- _TRY IT_: Lines from the one containing "[Log in] (684, 25)" through the last line of the records below need to be repeated exactly; nothing else, and no pictures.

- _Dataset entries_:

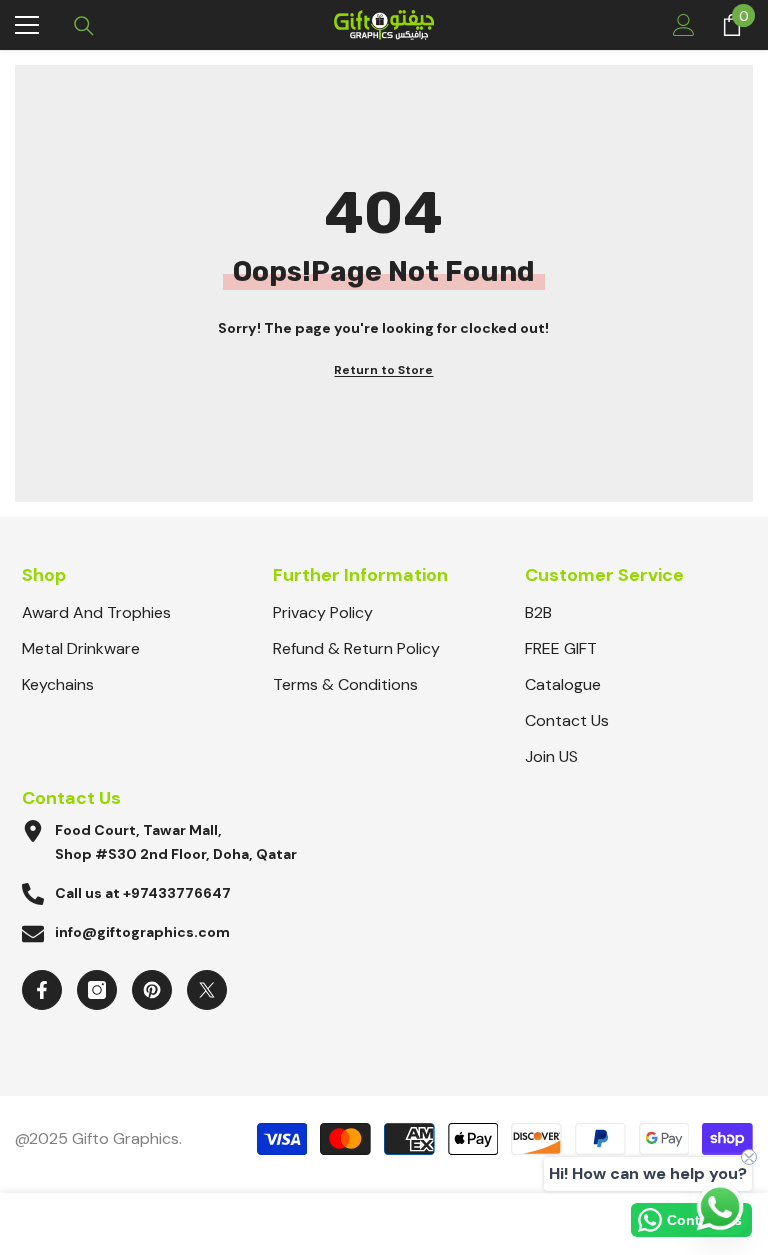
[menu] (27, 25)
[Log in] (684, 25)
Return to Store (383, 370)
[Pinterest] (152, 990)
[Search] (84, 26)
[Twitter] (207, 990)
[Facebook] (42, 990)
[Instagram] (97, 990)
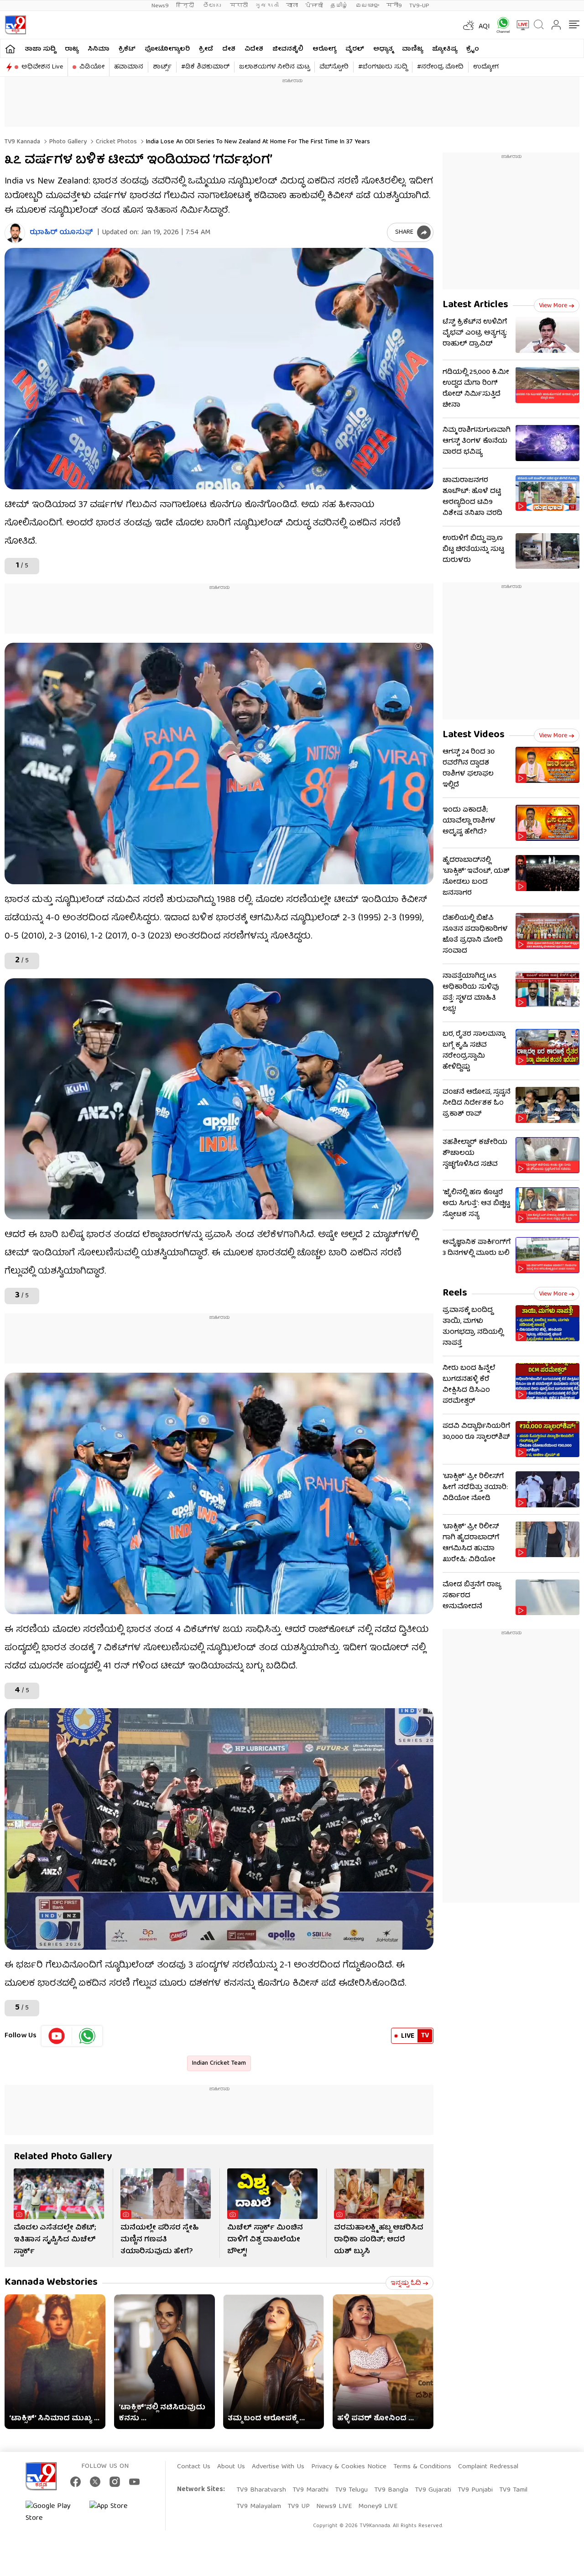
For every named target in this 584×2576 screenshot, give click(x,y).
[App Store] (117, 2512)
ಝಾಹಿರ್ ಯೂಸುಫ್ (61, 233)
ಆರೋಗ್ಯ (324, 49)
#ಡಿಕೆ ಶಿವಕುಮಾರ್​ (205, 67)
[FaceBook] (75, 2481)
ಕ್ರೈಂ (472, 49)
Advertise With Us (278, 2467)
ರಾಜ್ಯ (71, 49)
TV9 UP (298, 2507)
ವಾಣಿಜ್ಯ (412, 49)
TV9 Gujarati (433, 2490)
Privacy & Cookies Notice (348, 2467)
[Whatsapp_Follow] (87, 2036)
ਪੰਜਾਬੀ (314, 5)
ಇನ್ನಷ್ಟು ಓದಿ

- _SOLUTION TO THIS EXERCISE_:
[Log in] (684, 25)
Return to Store (383, 370)
[Pinterest] (152, 990)
[Search] (84, 26)
[Twitter] (207, 990)
[Facebook] (42, 990)
[Instagram] (97, 990)
For every named target in this 584×2576 screenshot, give click(x,y).
[App Store] (117, 2512)
ಝಾಹಿರ್ ಯೂಸುಫ್ (61, 233)
ಆರೋಗ್ಯ (324, 49)
#ಡಿಕೆ ಶಿವಕುಮಾರ್​ (205, 67)
[FaceBook] (75, 2481)
ಕ್ರೈಂ (472, 49)
Advertise With Us (278, 2467)
ರಾಜ್ಯ (71, 49)
TV9 UP (298, 2507)
ವಾಣಿಜ್ಯ (412, 49)
TV9 Gujarati (433, 2490)
Privacy & Cookies Notice (348, 2467)
[Whatsapp_Follow] (87, 2036)
ਪੰਜਾਬੀ (314, 5)
ಇನ್ನಷ್ಟು ಓದಿ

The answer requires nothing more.